§ Work to be completed:
In the records below, find the line with "The height and width of the screenshot is (588, 903)." and repeat exactly every line from it through the line with "The height and width of the screenshot is (827, 900).". Pictures stay out.

Stored records:
####

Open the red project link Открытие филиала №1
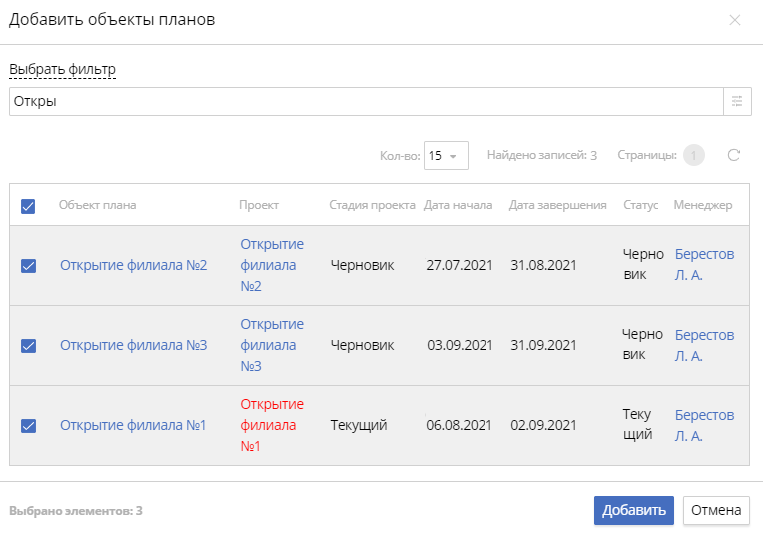Screen dimensions: 763x537 272,425
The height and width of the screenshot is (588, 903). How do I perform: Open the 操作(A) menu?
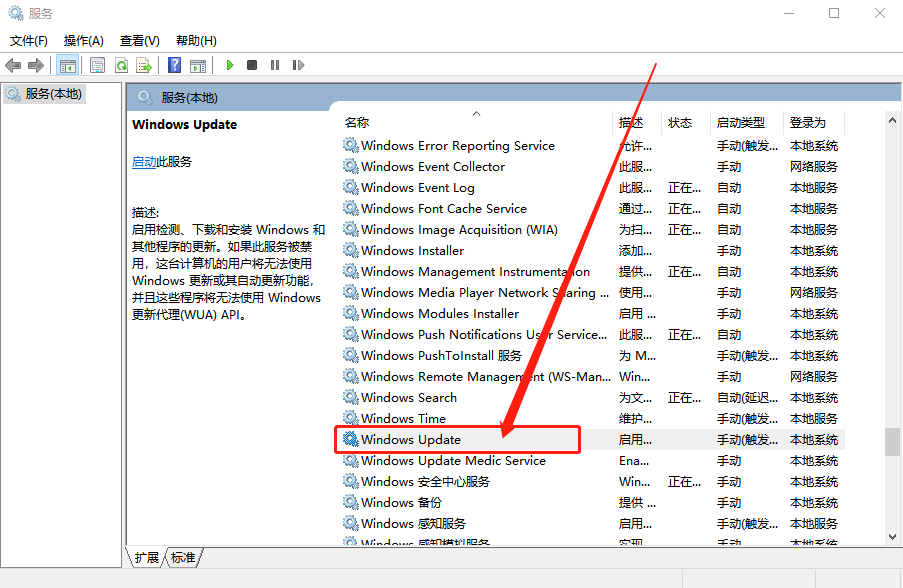(x=83, y=40)
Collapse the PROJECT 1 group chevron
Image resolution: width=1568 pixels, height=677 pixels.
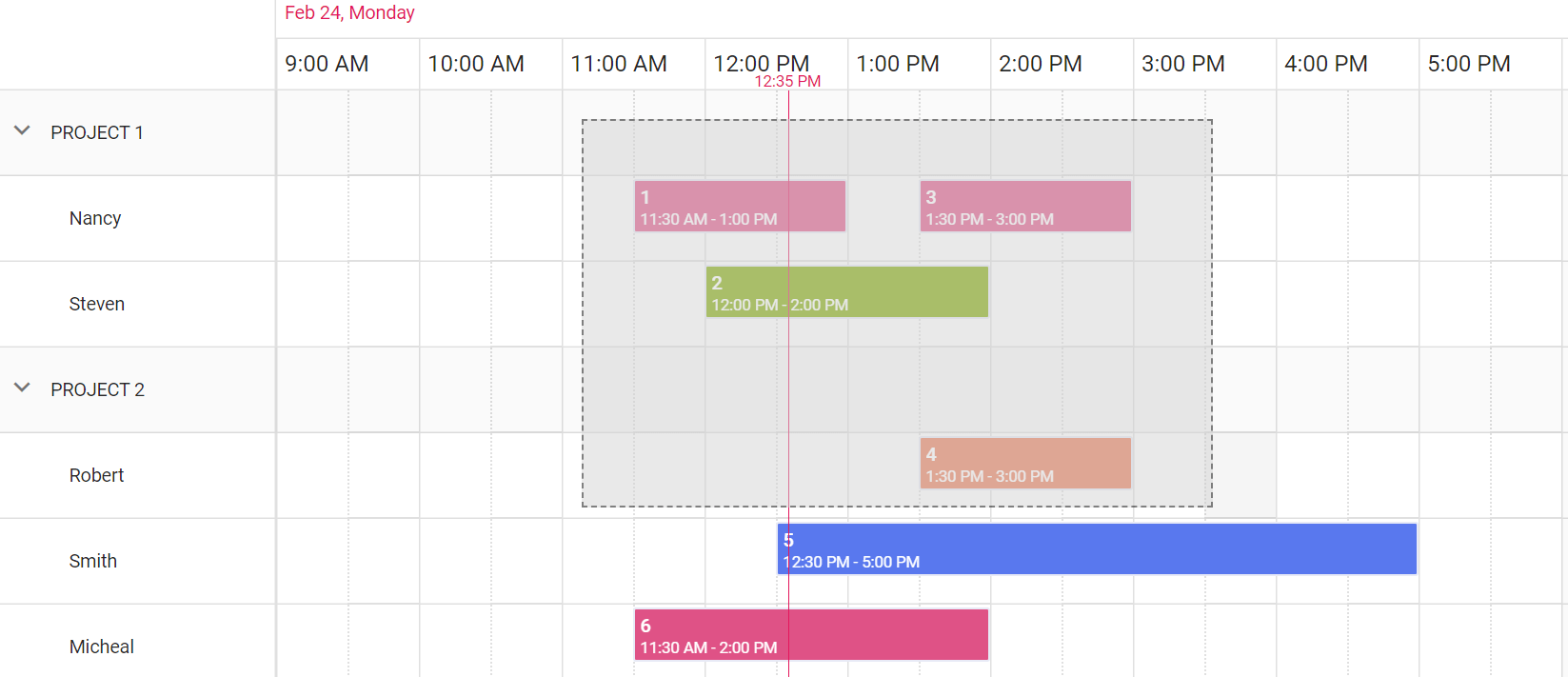22,131
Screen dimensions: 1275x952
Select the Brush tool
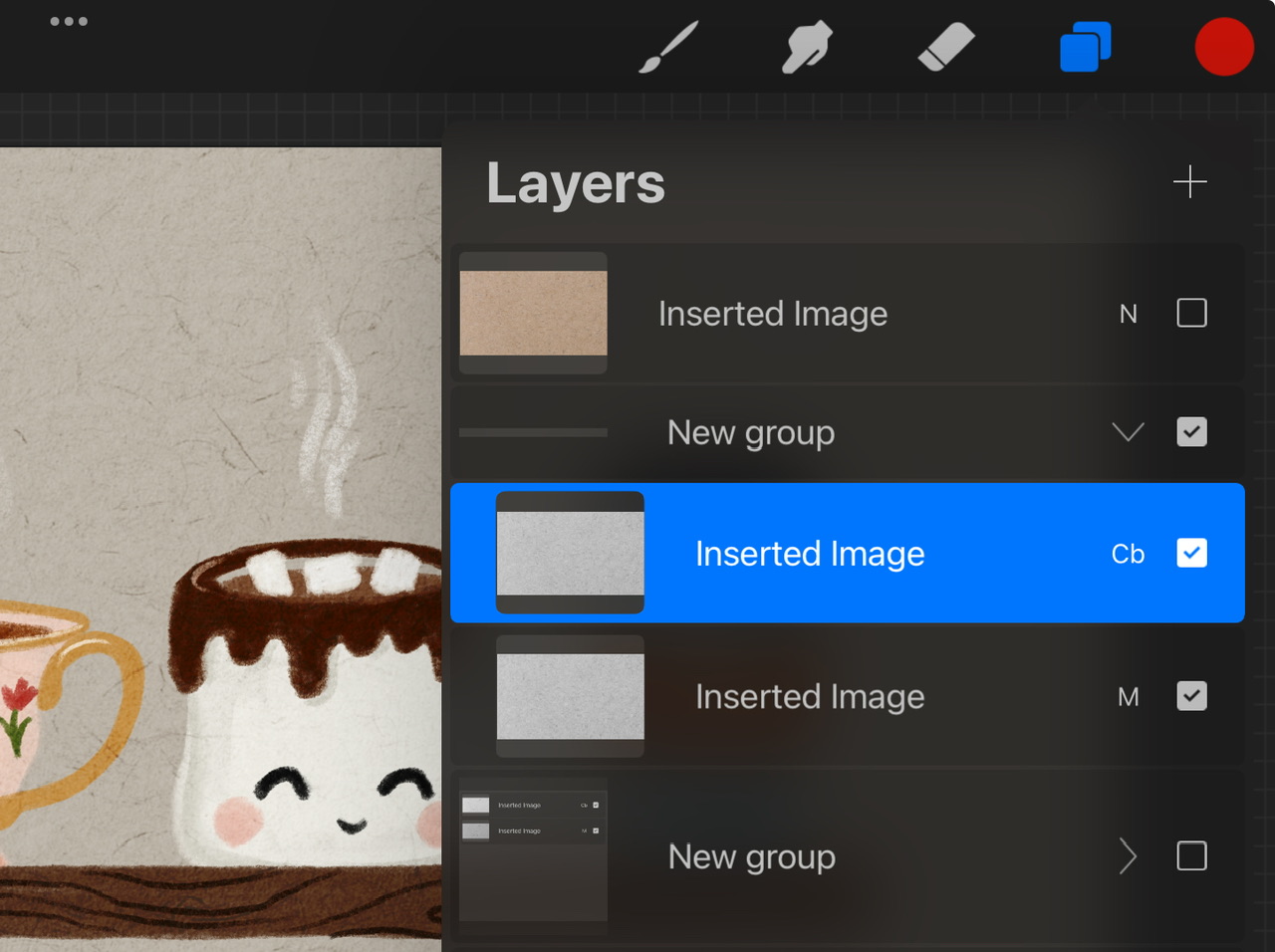click(x=667, y=46)
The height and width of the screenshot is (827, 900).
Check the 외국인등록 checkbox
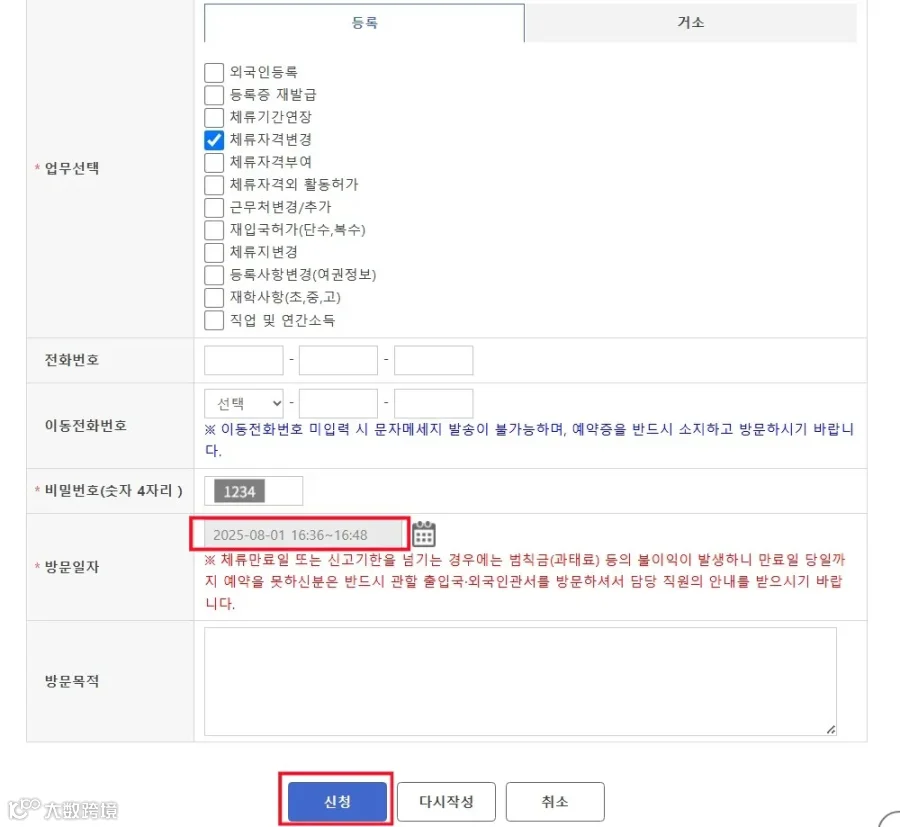coord(214,73)
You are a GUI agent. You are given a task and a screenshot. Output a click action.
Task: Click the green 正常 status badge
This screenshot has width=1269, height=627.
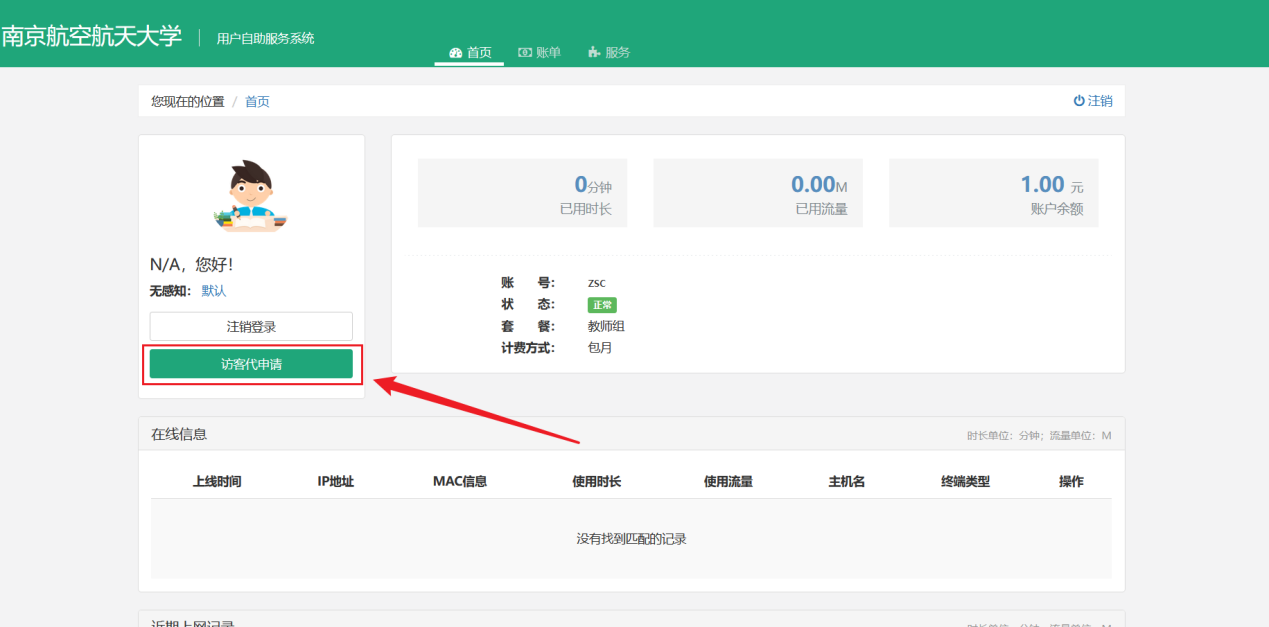pyautogui.click(x=602, y=305)
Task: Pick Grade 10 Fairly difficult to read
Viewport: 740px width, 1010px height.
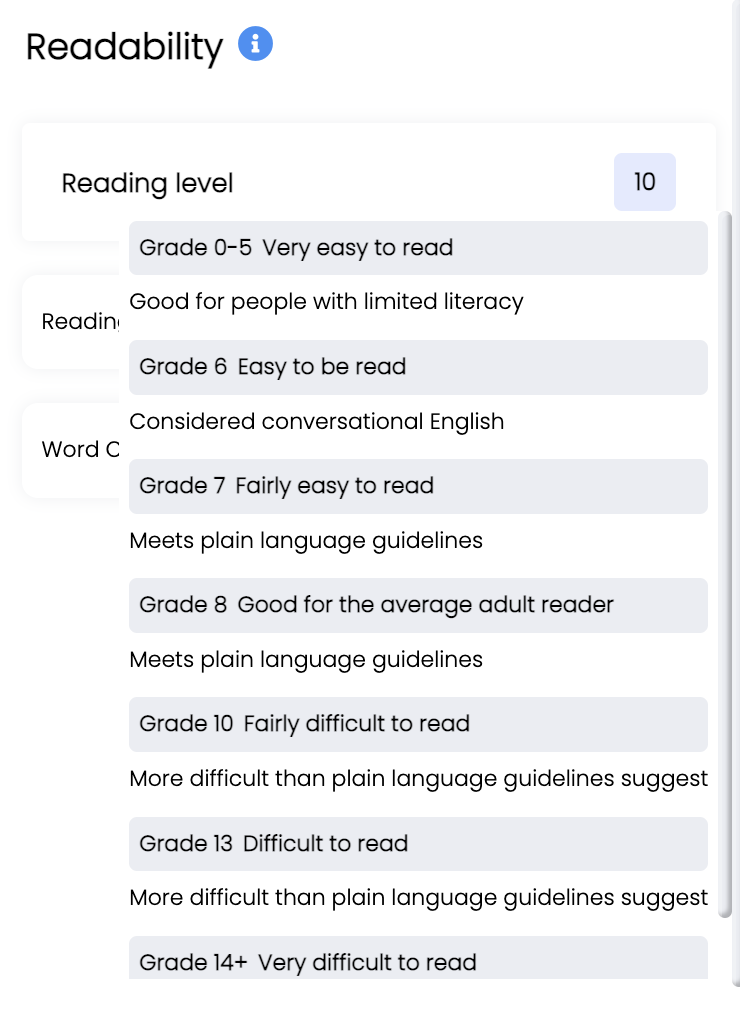Action: 418,725
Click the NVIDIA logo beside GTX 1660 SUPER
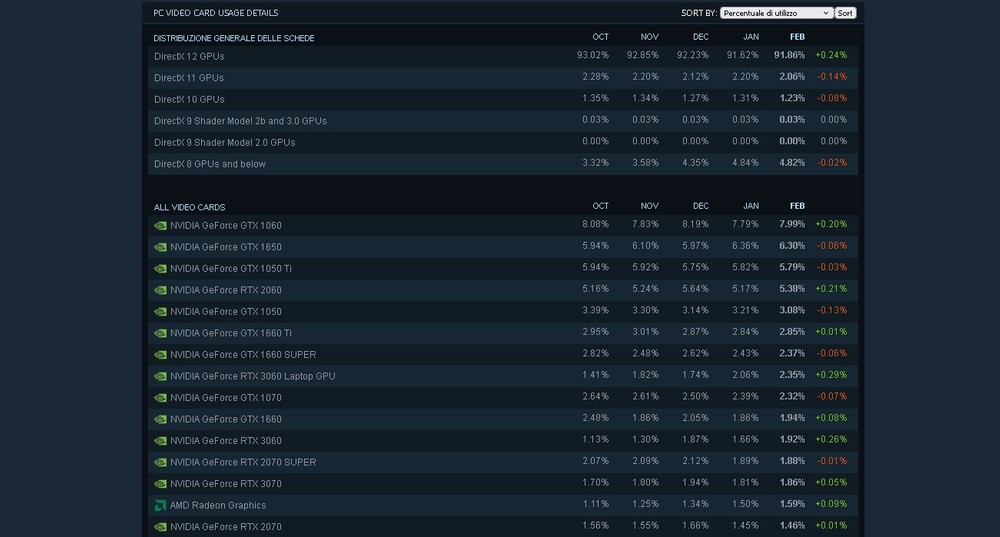The height and width of the screenshot is (537, 1000). click(x=160, y=355)
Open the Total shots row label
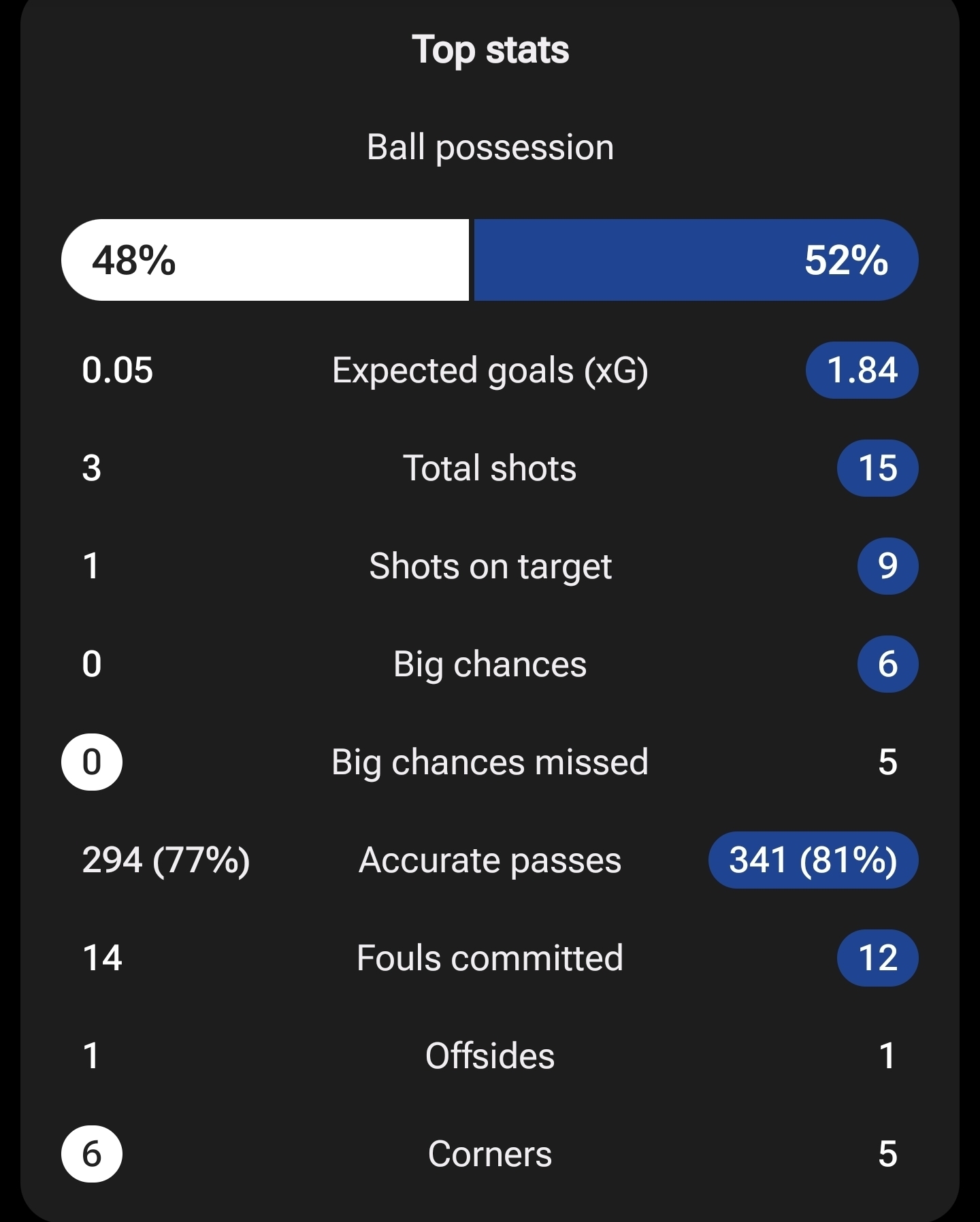980x1222 pixels. pos(490,469)
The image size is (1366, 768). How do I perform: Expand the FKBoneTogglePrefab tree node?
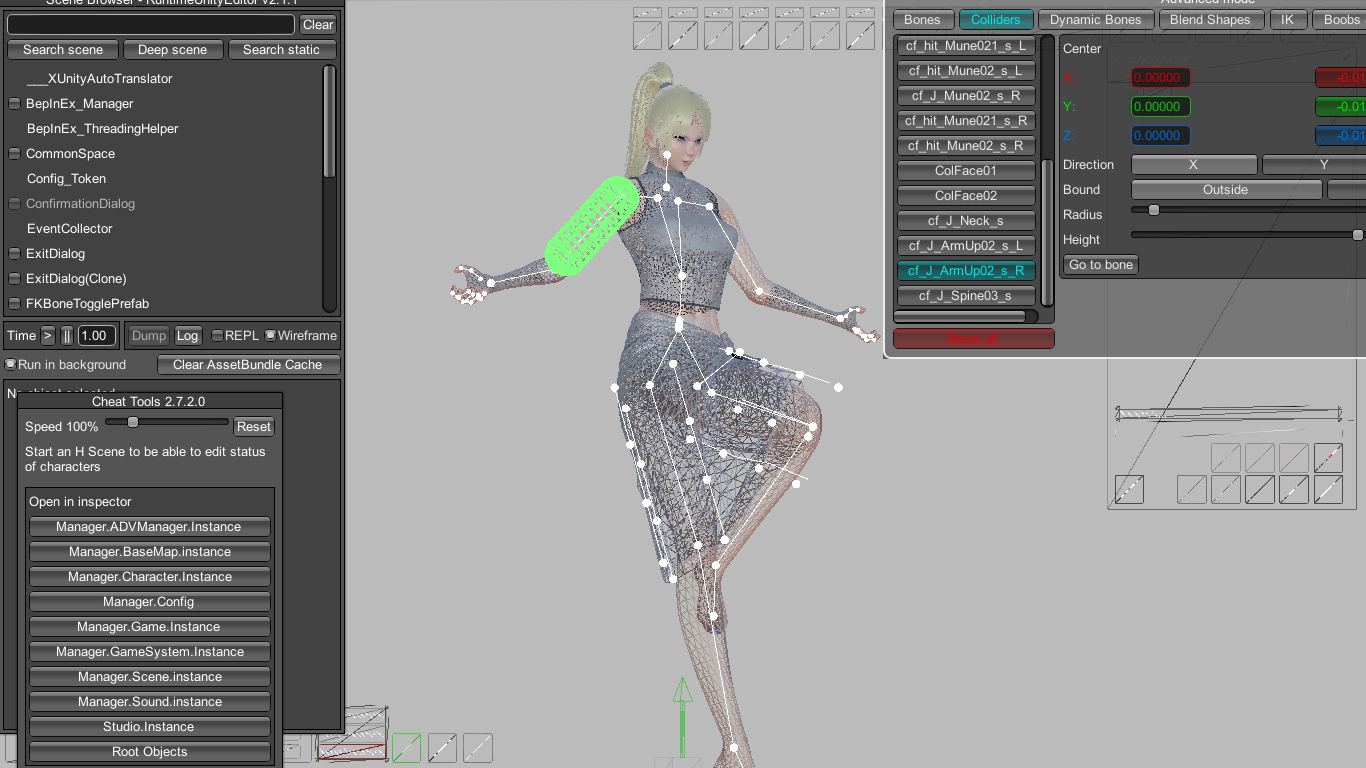[14, 304]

####

§ Finished task:
The height and width of the screenshot is (588, 903). How do I perform: Open the 操作(A) menu?
(x=83, y=40)
Collapse the PROJECT 1 group chevron
Image resolution: width=1568 pixels, height=677 pixels.
22,131
Screen dimensions: 1275x952
Select the Brush tool
click(x=667, y=46)
The height and width of the screenshot is (827, 900).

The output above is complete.